__Instructions for the task__
Transcribe exactly the stretch of lines beginning at the one containing "Switch to Historial in top navigation" and closing with the last line of the entries below. Omit images.

Stored records:
——————————
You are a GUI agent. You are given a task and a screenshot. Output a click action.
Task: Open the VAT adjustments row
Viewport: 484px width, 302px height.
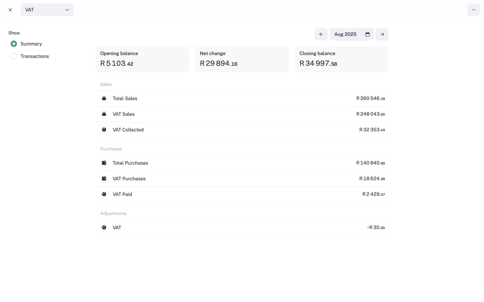[x=242, y=227]
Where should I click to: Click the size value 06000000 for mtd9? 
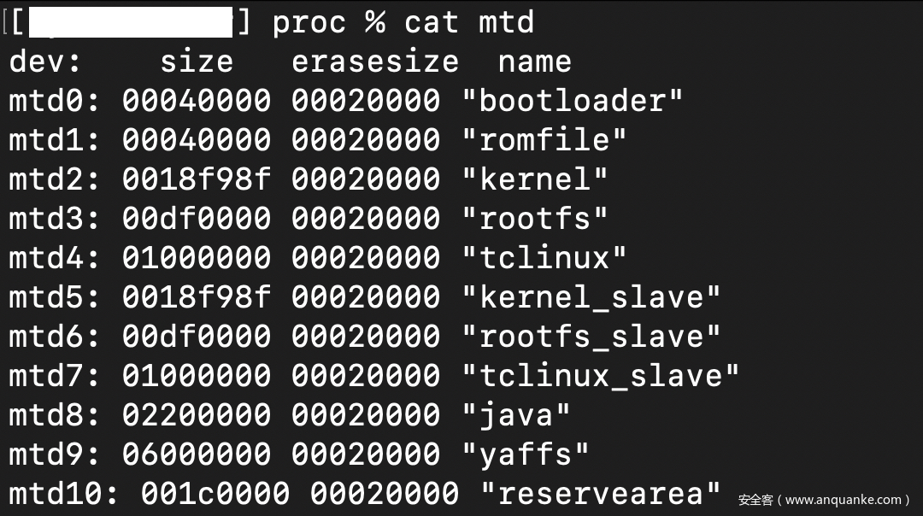pos(197,454)
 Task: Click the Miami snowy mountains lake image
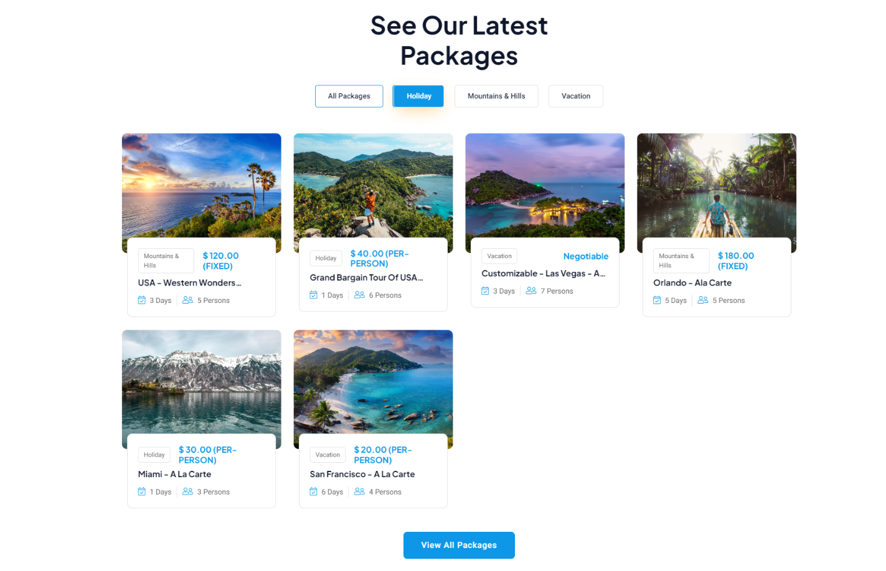[x=202, y=382]
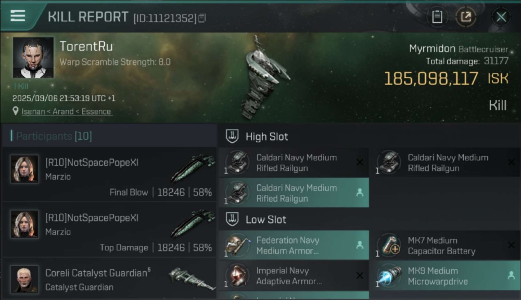
Task: Open the Isenan < Arand < Essence location link
Action: pyautogui.click(x=67, y=112)
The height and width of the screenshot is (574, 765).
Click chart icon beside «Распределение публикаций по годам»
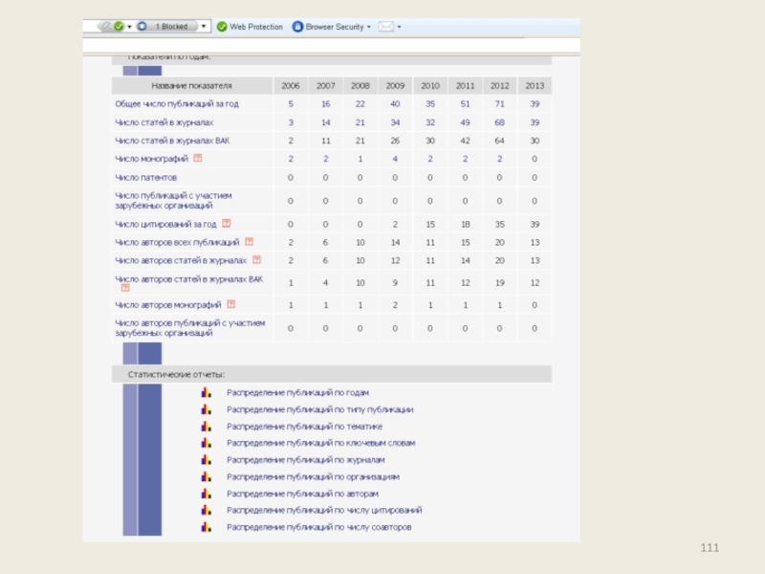coord(205,392)
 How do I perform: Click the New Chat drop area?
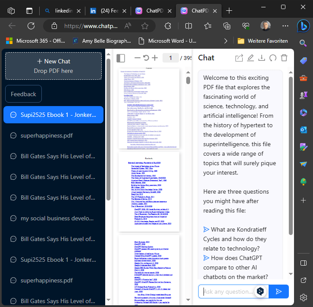point(53,66)
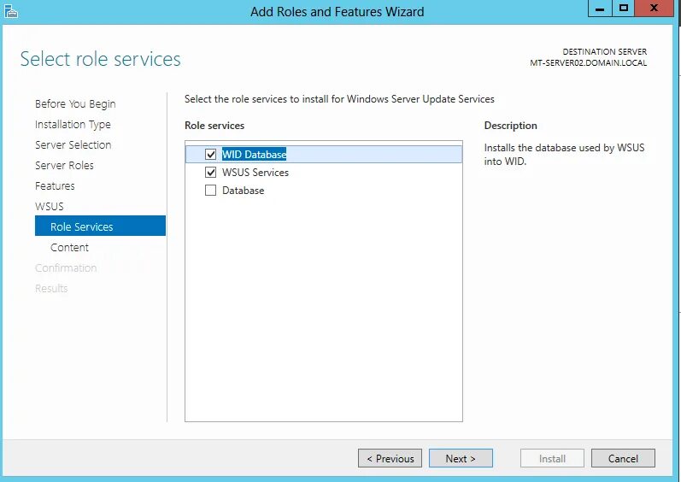Cancel the Add Roles wizard
Image resolution: width=681 pixels, height=482 pixels.
(x=623, y=459)
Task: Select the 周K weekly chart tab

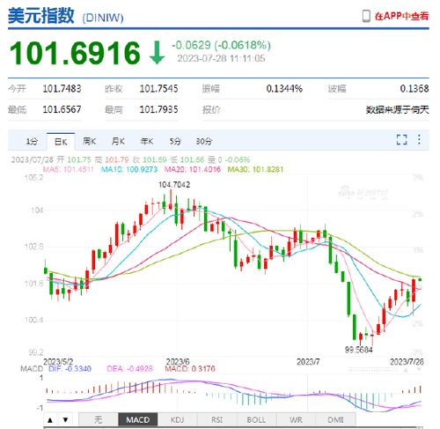Action: click(90, 141)
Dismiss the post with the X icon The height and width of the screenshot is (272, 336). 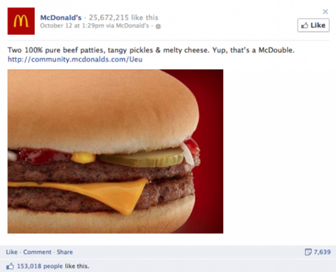pyautogui.click(x=325, y=11)
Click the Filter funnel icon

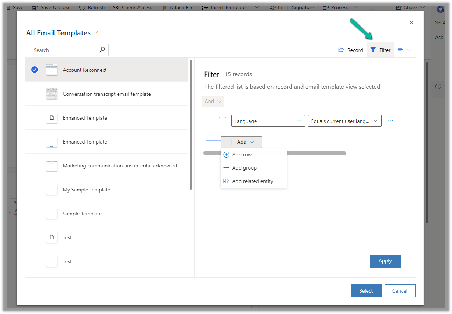pos(373,50)
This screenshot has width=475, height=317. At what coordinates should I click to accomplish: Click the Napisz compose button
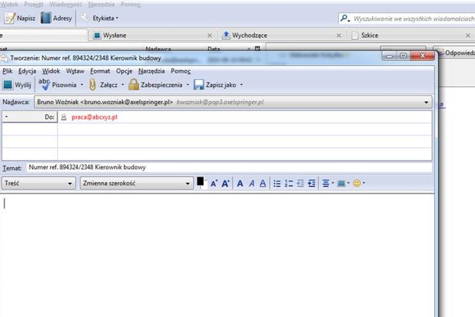coord(20,18)
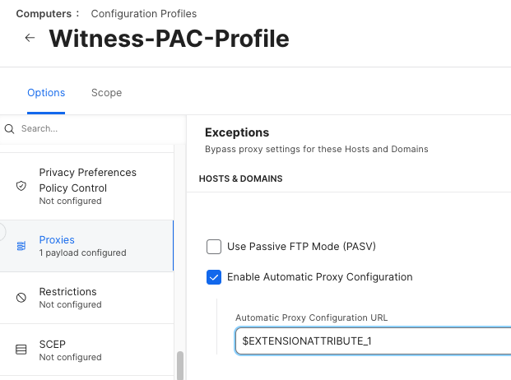The height and width of the screenshot is (380, 511).
Task: Focus the payload Search field
Action: coord(91,129)
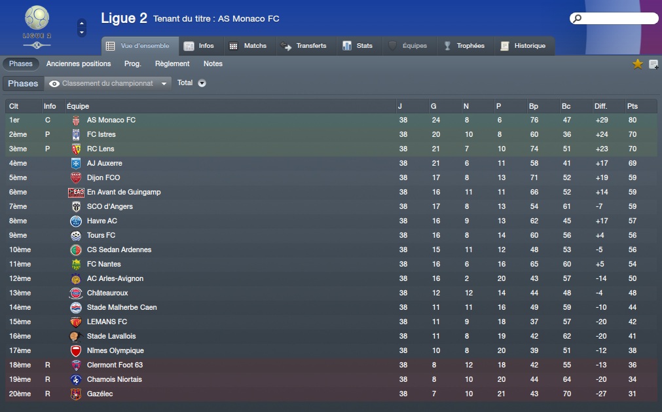The image size is (662, 412).
Task: Click the Havre AC club logo
Action: (76, 221)
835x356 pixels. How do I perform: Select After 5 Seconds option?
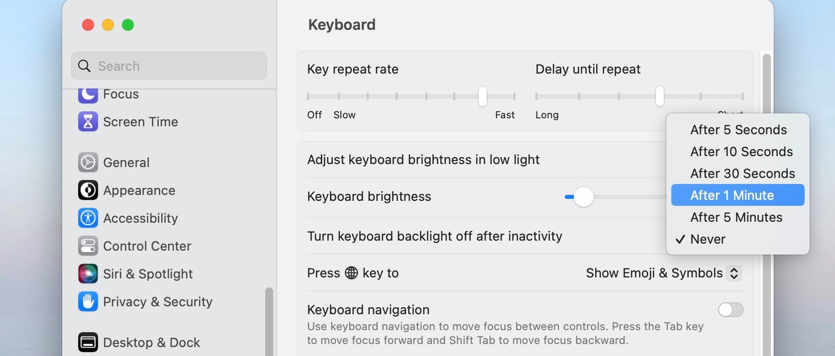(x=738, y=130)
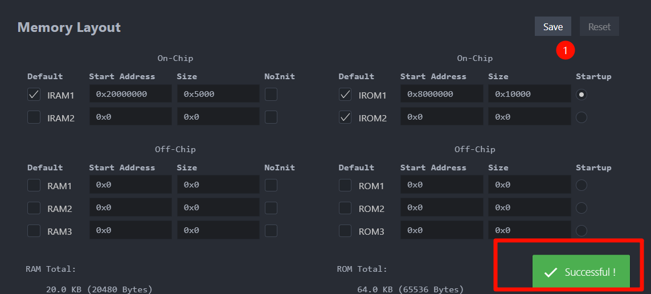Click the Save button

click(x=552, y=27)
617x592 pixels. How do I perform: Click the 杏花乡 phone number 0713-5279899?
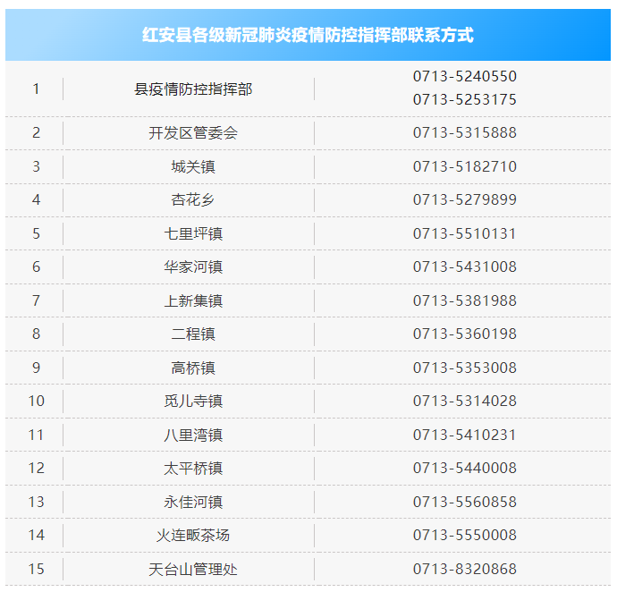pyautogui.click(x=464, y=200)
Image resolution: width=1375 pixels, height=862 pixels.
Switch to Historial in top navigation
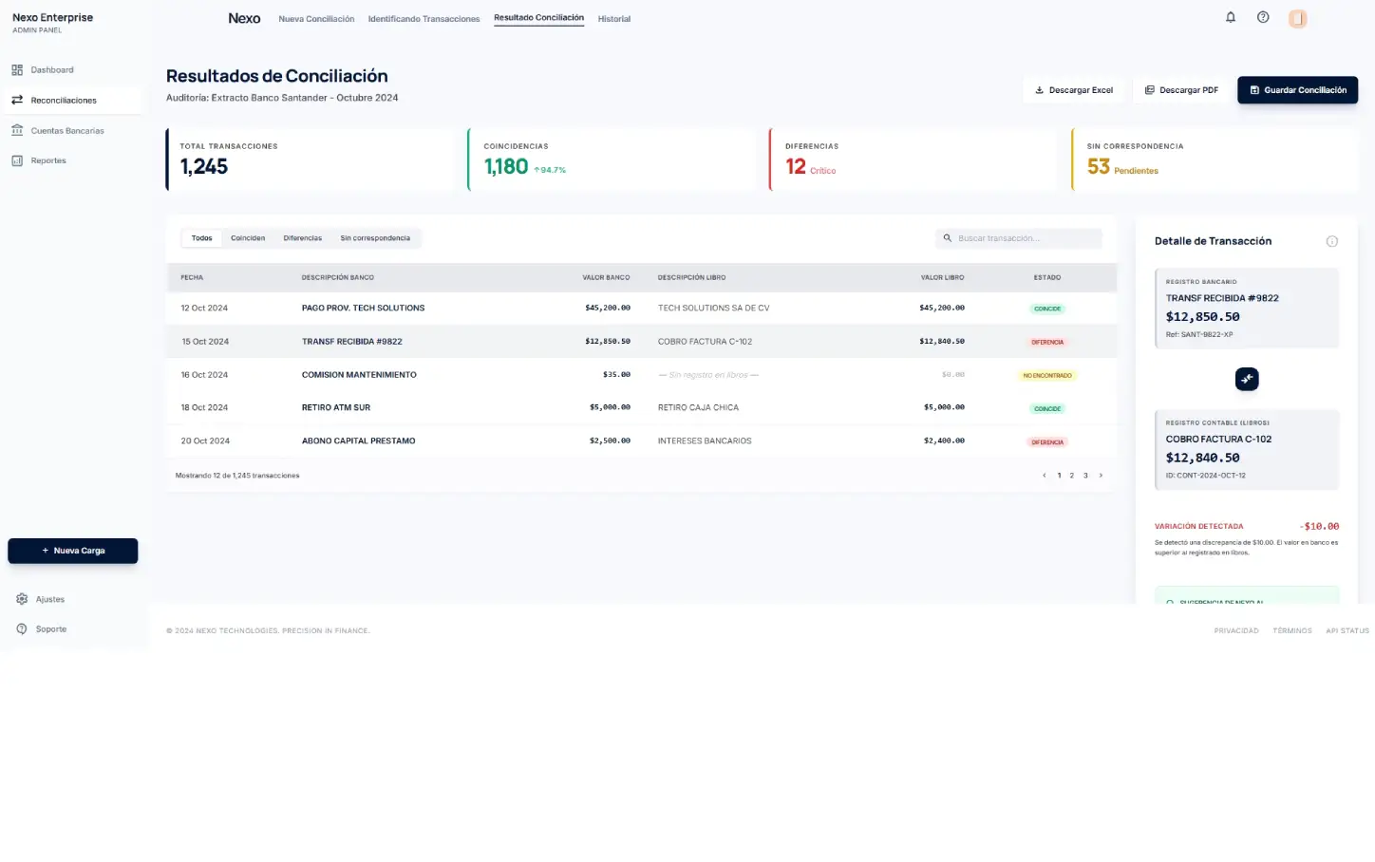(x=613, y=19)
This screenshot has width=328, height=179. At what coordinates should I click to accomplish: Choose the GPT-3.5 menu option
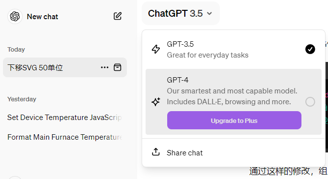(234, 49)
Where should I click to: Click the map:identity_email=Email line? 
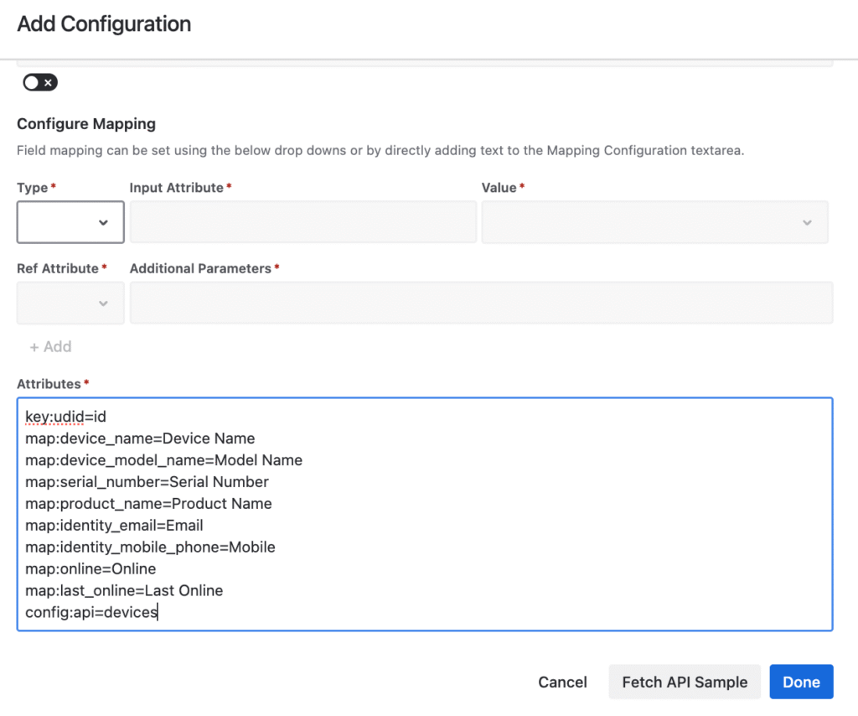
——————————
__Exercise solution__
Switch to Historial in top navigation
(x=613, y=19)
This screenshot has width=328, height=179. At what coordinates should I click to accomplish: Choose the GPT-3.5 menu option
(234, 49)
Where should I click to: Click the map:identity_email=Email line? 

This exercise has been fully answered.